**What is expected**: Return, word for word, only the lines of the data below that lie between the line with "Teaching Assistants (83, 794)" and the line with "Bilingual Education &", those two lines included.

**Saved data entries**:
────────────────
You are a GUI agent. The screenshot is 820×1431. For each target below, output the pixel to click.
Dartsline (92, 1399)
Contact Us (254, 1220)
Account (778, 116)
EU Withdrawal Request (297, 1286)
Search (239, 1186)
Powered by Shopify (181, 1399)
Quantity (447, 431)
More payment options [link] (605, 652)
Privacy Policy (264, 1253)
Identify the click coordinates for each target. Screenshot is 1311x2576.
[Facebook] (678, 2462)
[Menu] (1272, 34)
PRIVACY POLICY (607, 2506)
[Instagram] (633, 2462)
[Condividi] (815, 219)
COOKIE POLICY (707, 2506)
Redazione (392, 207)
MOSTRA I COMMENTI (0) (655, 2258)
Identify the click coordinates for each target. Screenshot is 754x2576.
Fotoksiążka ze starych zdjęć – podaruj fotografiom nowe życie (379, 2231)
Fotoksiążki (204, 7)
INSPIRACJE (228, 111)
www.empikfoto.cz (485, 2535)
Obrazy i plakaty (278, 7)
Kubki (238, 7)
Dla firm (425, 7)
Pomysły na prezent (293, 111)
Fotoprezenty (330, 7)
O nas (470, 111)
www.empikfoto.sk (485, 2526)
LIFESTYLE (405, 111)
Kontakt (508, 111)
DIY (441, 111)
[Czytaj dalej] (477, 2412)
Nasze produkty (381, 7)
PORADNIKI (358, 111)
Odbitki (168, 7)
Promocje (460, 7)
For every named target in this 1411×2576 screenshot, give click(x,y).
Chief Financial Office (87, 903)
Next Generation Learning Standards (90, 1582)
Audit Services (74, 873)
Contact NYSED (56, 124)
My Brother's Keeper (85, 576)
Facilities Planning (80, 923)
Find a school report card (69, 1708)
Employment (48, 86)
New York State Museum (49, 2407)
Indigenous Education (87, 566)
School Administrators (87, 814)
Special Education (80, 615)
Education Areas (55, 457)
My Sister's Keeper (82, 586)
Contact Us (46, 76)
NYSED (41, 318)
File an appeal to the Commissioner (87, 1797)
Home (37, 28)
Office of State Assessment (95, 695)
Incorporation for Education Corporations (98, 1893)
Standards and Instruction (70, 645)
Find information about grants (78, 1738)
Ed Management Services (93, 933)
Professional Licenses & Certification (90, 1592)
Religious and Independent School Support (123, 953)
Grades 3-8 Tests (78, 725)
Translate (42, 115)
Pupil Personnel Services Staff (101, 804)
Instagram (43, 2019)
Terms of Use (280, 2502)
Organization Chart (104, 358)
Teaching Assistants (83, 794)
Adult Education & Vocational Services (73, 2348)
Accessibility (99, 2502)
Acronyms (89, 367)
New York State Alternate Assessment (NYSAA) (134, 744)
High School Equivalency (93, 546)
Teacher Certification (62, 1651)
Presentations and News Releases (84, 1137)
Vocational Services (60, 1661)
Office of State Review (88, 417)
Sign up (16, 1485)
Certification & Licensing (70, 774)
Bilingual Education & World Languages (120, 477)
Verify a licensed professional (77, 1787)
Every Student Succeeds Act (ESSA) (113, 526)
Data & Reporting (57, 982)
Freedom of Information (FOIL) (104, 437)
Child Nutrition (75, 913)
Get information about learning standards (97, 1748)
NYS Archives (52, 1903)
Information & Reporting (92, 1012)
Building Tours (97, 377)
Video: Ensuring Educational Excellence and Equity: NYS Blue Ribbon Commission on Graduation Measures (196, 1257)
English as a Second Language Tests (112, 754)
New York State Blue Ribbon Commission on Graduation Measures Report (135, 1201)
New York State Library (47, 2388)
────────────────
**Answer to the exercise**:
Teaching Assistants (83, 794)
Adult Education & Vocational Services (73, 2348)
Accessibility (99, 2502)
Acronyms (89, 367)
New York State Alternate Assessment (NYSAA) (134, 744)
High School Equivalency (93, 546)
Teacher Certification (62, 1651)
Presentations and News Releases (84, 1137)
Vocational Services (60, 1661)
Office of State Review (88, 417)
Sign up (16, 1485)
Certification & Licensing (70, 774)
Bilingual Education & World Languages (120, 477)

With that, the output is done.